Parmi les données recueillies, celles concernant les prospections de terrain et les inventaires de lithothèques intègrent des données à caractère personnel dont la géolocalisation des chercheurs ayant saisi les données sur terrain. Or, les acteurs concernés n’ont que rarement conscience des conditions de stockage ou des modalités de diffusion de ces données.
Il nous a semblé que les risques de pillage de lieux patrimoniaux (sites archéologiques ou gîtes de matériaux siliceux), liés à la diffusion des données enregistrées, posait davantage de problèmes que la diffusion des données personnelles des enquêteurs.

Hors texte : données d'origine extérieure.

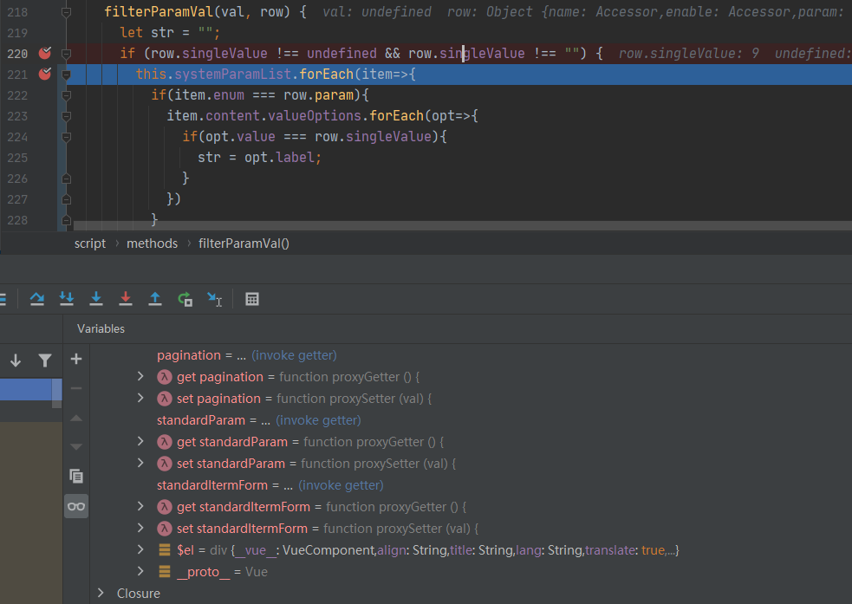Click the Force Step Into red arrow
This screenshot has height=604, width=852.
(x=126, y=299)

En effet, il est possible de restituer les pratiques de travail d’un chercheur jour par jour (et même heure par heure) à partir des métadonnées non-anonymisées qu’il a produites avec l’application mobile. On peut ainsi visualiser les déplacements par dates et par heures, dans l’ordre où ces données ont été renseignées. Les données et métadonnées sur les relevés de terrain renseignent par conséquent sur les pratiques de travail des chercheurs sur leurs terrains respectifs.
Le fait de voir ces données diffusées sur l’application cartographique n’a soulevé, pour l’instant, aucune question ni refus, alors que dans le même temps, des craintes claires ont été exprimées sur la diffusion des données de localisation des points de collecte - eu égard aux risques de pillage des sites.

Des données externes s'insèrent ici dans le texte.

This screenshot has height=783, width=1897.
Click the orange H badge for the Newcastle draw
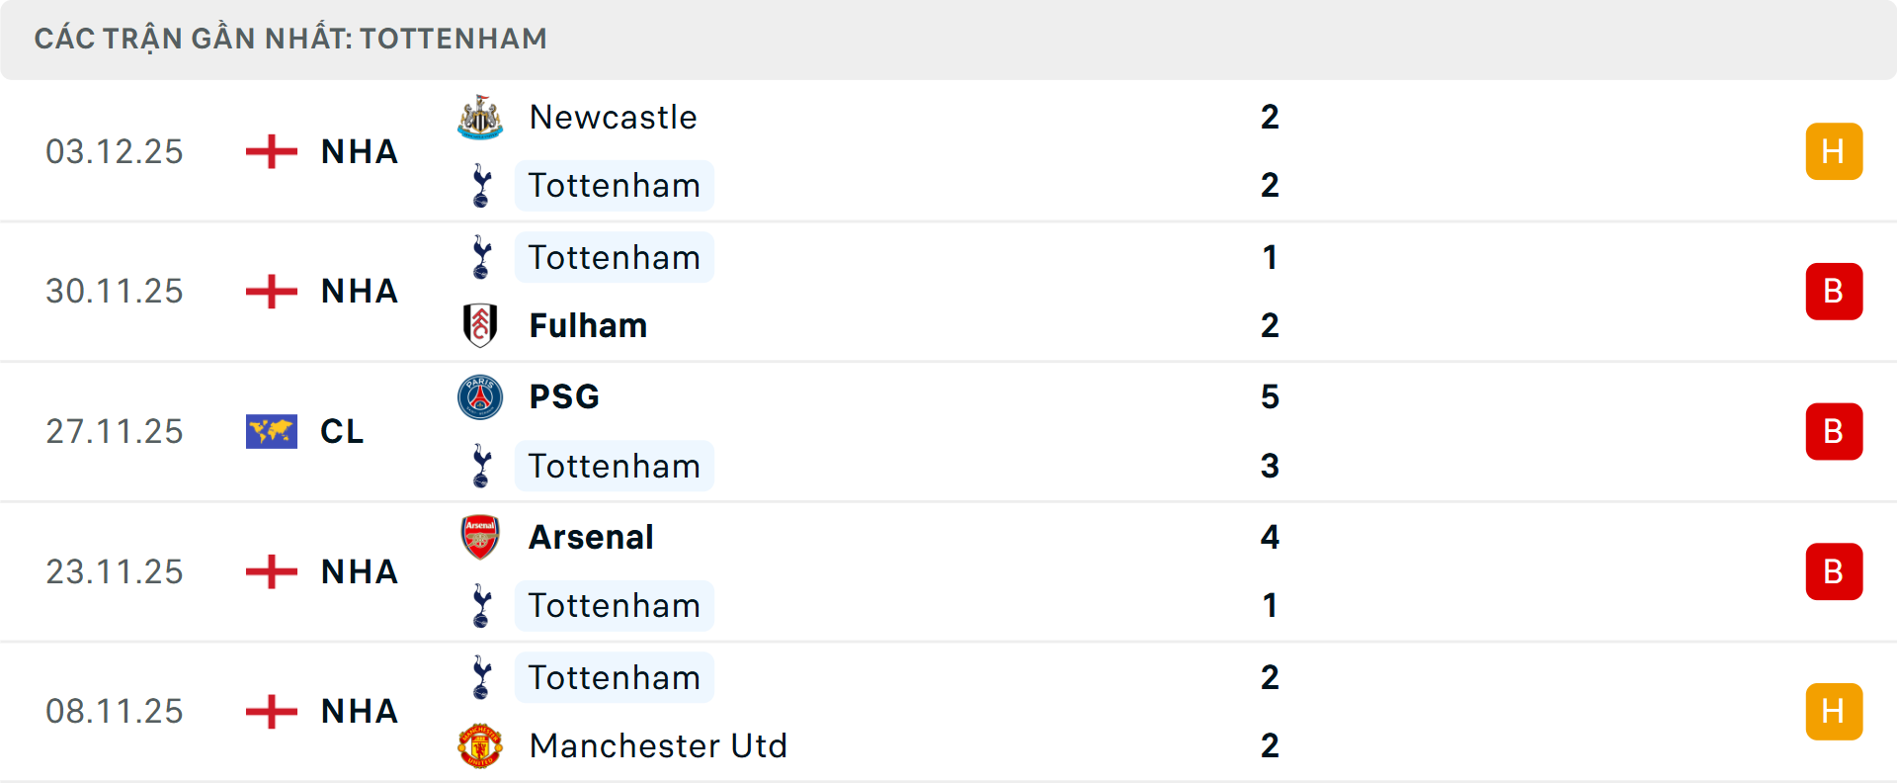[x=1834, y=150]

Pour la communauté scientifique concernée, la valeur patrimoniale des gîtes semble davantage problématique que la valeur des données à caractère personnel et les risques de leur diffusion.
On peut émettre aussi l’hypothèse que les inconvénients à voir les données à caractère personnel diffusées sont moindres en comparaison des bénéfices tirés de l’usage de l’application mobile. Celle-ci permet enfin aux chercheurs de participer à une œuvre collective de production de données selon un même modèle et un même cadre d’acquisition, ce qui a longtemps été un point majeur de difficultés à la collaboration.
Ces questions sont abordées dans le cadre de la thèse de Christophe Tufféry en cours depuis 2019 à CY Cergy Paris Université en relation avec l’Institut National du Patrimoine (Inp), portant sur les effets du numérique sur l’archéologie et les archéologues.